Qui aurait cru que le groupe français Tryo, qui chante le retour aux racines et dénonce les excès du grand cirque capitaliste, allait un jour visiter les studios de Benoît Gagnon à TQS, jouer sur les ondes de CKOI et se produire au cœur du décor bétonné du quartier Dix30? Portrait d’un quatuor qui, malgré son succès commercial, a su rester authentique.
Obtenir une entrevue avec Tryo n’est pas aussi facile qu’aux débuts du groupe. En tournée au Québec pour présenter son nouvel opus, Ce que l’on sème, la formation française a été reçue dans la Belle Province comme un vieux copain qui revient de loin. Rien d’étonnant: les saltimbanques du reggae peuvent désormais se vanter d’être devenus le groupe le plus populaire de l’Hexagone. Toute une réussite pour ces musiciens dont la carrière est née du bouche à oreille et de l’engouement des radios étudiantes. Treize ans plus tard, les voilà fraîchement papas d’un quatrième album aux sonorités inspirées de voyages en Afrique, en Amérique du Sud et en Inde.

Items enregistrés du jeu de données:
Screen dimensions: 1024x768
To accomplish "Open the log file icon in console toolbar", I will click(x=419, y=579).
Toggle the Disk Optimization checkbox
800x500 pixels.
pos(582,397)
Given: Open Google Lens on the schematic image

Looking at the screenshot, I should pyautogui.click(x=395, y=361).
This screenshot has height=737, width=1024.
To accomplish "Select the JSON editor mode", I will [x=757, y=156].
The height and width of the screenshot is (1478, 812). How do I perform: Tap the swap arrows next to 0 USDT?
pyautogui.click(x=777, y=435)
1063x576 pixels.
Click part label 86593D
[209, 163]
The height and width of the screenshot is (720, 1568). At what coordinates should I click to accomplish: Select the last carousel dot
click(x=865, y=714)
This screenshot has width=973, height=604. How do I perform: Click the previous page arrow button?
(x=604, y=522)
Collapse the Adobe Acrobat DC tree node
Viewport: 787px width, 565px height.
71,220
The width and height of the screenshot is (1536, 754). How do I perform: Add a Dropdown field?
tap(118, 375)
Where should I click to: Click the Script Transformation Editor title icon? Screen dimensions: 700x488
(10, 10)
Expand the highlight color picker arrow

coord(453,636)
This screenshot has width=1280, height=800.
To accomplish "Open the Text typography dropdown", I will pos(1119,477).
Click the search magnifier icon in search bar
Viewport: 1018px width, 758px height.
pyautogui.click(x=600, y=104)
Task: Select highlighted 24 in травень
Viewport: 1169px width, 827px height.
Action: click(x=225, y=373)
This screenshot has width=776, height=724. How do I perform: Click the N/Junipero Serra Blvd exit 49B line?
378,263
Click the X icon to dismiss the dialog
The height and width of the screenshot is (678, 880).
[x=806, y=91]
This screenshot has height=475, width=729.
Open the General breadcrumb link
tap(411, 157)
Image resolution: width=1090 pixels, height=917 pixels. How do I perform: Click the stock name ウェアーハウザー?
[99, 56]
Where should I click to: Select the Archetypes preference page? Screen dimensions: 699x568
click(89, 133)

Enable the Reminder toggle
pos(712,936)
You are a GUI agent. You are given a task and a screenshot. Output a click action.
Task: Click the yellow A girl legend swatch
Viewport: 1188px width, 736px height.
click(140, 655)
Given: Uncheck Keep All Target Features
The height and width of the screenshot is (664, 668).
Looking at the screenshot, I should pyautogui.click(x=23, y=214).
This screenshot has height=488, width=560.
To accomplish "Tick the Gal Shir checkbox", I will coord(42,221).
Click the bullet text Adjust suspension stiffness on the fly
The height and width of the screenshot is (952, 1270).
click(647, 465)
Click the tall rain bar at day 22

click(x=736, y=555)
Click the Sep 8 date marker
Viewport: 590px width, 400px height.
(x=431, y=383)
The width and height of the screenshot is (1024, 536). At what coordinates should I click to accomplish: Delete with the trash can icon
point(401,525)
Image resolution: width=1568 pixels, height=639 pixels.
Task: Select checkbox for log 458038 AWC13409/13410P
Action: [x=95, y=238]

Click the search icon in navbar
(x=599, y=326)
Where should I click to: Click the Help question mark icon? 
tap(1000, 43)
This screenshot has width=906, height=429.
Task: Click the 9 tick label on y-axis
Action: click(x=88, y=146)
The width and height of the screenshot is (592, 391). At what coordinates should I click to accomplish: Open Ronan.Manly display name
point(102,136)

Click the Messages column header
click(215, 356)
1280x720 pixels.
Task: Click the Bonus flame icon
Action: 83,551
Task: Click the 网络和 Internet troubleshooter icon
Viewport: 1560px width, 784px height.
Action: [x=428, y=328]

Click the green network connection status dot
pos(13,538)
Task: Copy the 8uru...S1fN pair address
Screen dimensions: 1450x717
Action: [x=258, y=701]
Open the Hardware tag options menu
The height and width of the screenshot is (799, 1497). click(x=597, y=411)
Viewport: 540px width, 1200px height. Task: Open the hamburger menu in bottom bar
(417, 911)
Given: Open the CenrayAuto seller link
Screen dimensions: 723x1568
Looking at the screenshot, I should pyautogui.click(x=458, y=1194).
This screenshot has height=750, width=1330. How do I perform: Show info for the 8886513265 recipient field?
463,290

:: Consigne ::
Dans le texte sur Tryo, remplacez "quatuor" par "groupe de quatre musiciens" en recopiant le passage qui va de "Qui aurait cru" à "su rester authentique.".

:: Résultat obtenu ::
Qui aurait cru que le groupe français Tryo, qui chante le retour aux racines et dénonce les excès du grand cirque capitaliste, allait un jour visiter les studios de Benoît Gagnon à TQS, jouer sur les ondes de CKOI et se produire au cœur du décor bétonné du quartier Dix30? Portrait d’un groupe de quatre musiciens qui, malgré son succès commercial, a su rester authentique.